* 課題内容 *
下のページ抜粋から、「つまり、毎月のように顔を突き」で始まって「ほど反射的な反応を見せます。」まで続く部分を、一字も変えずに引用してもらえますか?

── ページ抜粋 ──

勿論、消費者金融は借りて返済できないと最初から分かっていたら契約しません。いくら信用情報機関から個人信用情報を入手して、途中で返済できなくなることはないと判断しても失敗することはあります。重要なのは、どの時点で怪しい雰囲気を醸し出してくるか。そこを見ています。返済できない客には必ず兆候があります。自殺する前に身辺整理するように、消費者金融への返済ができなくなってくると必ず兆候が出てきます。消費者金融は審査のプロとは言いますが、エスパーではありません。なので、100%完全回収というのはあり得ません。
一般的に大手消費者金融の貸倒率は4%~5%と言われていますが、中小消費者金融になると2%~3%です。おかしいですよね?そもそも中小消費者金融に借りに来る人は大手で断られたブラック属性が多いのにどうして貸倒率が低いのか。それは、基本的に審査も返済も店頭窓口で行うことが一般的だからです。
つまり、毎月のように顔を突き合わせていれば「こいつヤバくね?」と感じることができます。返済できない客の兆候さえ掴んでしまえば、早め早めの借金回収対策が取れます。では、どのような客が危ないのか?街金業者は客のどこを見ているのか?
返済額が急に少なくなる
いつもなら、キチンと元金と利息を支払っているのに、返済額が急に少なくなり始めたら危険な兆候です。会話しながら窓口で領収書を発行するので「どうしたの今月は?何かあった?」と話すことができますよね。人間は正直にできているので、電話だと多少嘘を付けたとしても直接面と向かって相手に嘘を付くのは難しいです。目を合わせようとしない、俯き加減、目が泳ぐ、ソワソワ、汗をかく、身体が小刻みに震えるなど、必ずと言っていいほど反射的な反応を見せます。

───
── 提供情報 ──

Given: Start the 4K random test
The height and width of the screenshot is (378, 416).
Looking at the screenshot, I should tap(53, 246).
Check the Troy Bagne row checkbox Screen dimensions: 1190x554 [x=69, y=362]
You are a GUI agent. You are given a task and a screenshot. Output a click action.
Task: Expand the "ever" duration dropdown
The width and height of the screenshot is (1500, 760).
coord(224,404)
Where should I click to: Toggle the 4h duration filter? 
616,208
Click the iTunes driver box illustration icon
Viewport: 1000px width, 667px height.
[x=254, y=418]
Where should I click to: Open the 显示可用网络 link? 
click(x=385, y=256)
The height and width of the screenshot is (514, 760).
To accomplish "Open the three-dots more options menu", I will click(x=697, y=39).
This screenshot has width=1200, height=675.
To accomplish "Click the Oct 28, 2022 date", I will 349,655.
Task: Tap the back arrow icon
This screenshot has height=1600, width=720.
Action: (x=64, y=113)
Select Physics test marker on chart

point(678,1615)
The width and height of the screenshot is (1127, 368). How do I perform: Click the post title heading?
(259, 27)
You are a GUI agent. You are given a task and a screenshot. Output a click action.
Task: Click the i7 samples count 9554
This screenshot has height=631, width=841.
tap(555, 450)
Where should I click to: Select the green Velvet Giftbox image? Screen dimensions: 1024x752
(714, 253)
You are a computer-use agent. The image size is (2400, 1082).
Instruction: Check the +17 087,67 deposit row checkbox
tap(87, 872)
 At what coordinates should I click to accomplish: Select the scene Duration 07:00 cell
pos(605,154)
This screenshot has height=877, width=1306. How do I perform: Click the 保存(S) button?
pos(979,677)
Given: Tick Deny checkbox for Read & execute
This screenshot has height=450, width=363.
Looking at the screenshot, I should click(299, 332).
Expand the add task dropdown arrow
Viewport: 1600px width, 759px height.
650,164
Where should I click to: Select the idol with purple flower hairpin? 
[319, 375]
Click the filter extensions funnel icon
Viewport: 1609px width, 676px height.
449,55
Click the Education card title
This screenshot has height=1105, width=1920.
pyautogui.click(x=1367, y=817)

───

* 解答 *
つまり、毎月のように顔を突き合わせていれば「こいつヤバくね?」と感じることができます。返済できない客の兆候さえ掴んでしまえば、早め早めの借金回収対策が取れます。では、どのような客が危ないのか?街金業者は客のどこを見ているのか?
返済額が急に少なくなる
いつもなら、キチンと元金と利息を支払っているのに、返済額が急に少なくなり始めたら危険な兆候です。会話しながら窓口で領収書を発行するので「どうしたの今月は?何かあった?」と話すことができますよね。人間は正直にできているので、電話だと多少嘘を付けたとしても直接面と向かって相手に嘘を付くのは難しいです。目を合わせようとしない、俯き加減、目が泳ぐ、ソワソワ、汗をかく、身体が小刻みに震えるなど、必ずと言っていいほど反射的な反応を見せます。